Nothing but the lines from the one containing "GNU/GPL-Lizenz (162, 2564)" to the end of the records below should be output, each exactly as written.

******

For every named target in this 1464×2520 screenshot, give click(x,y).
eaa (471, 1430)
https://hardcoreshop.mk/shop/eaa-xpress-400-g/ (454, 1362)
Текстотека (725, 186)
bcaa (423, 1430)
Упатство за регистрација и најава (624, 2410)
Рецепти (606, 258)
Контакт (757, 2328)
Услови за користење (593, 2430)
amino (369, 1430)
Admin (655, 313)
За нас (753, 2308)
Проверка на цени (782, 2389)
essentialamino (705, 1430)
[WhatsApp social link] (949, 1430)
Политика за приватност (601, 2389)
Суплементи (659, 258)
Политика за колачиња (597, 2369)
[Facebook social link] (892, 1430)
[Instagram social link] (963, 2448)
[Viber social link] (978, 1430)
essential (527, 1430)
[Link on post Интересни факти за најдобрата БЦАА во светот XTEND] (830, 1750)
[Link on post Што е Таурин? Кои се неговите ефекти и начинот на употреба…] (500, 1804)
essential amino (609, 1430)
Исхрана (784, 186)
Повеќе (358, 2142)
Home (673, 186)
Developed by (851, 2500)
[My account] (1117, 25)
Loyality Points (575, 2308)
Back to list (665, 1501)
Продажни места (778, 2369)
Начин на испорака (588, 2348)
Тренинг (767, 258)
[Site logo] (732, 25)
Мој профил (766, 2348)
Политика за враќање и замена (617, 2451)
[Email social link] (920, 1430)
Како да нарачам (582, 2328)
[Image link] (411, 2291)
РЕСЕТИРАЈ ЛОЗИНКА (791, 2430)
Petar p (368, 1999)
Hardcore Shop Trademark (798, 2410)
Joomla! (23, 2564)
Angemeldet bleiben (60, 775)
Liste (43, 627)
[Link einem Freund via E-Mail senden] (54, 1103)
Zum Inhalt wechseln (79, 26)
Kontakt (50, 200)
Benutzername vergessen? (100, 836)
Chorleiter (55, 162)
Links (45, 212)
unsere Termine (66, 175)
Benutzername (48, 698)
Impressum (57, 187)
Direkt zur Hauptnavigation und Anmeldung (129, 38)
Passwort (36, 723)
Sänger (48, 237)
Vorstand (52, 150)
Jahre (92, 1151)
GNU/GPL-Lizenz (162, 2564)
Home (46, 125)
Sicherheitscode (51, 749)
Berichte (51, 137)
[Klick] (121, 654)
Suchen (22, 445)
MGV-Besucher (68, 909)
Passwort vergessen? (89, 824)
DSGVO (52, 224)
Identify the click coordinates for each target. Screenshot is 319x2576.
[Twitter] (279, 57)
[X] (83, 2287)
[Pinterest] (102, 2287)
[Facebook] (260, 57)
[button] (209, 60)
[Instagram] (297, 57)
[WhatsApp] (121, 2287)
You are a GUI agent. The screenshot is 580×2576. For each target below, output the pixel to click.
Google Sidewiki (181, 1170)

******

▶ RESPONSE:
GNU/GPL-Lizenz (162, 2564)
Home (46, 125)
Sicherheitscode (51, 749)
Berichte (51, 137)
[Klick] (121, 654)
Suchen (22, 445)
MGV-Besucher (68, 909)
Passwort vergessen? (89, 824)
DSGVO (52, 224)
Identify the click coordinates for each target. Screenshot is 319x2576.
[Twitter] (279, 57)
[X] (83, 2287)
[Pinterest] (102, 2287)
[Facebook] (260, 57)
[button] (209, 60)
[Instagram] (297, 57)
[WhatsApp] (121, 2287)
You are a GUI agent. The screenshot is 580×2576. For each target below, output the pixel to click.
Google Sidewiki (181, 1170)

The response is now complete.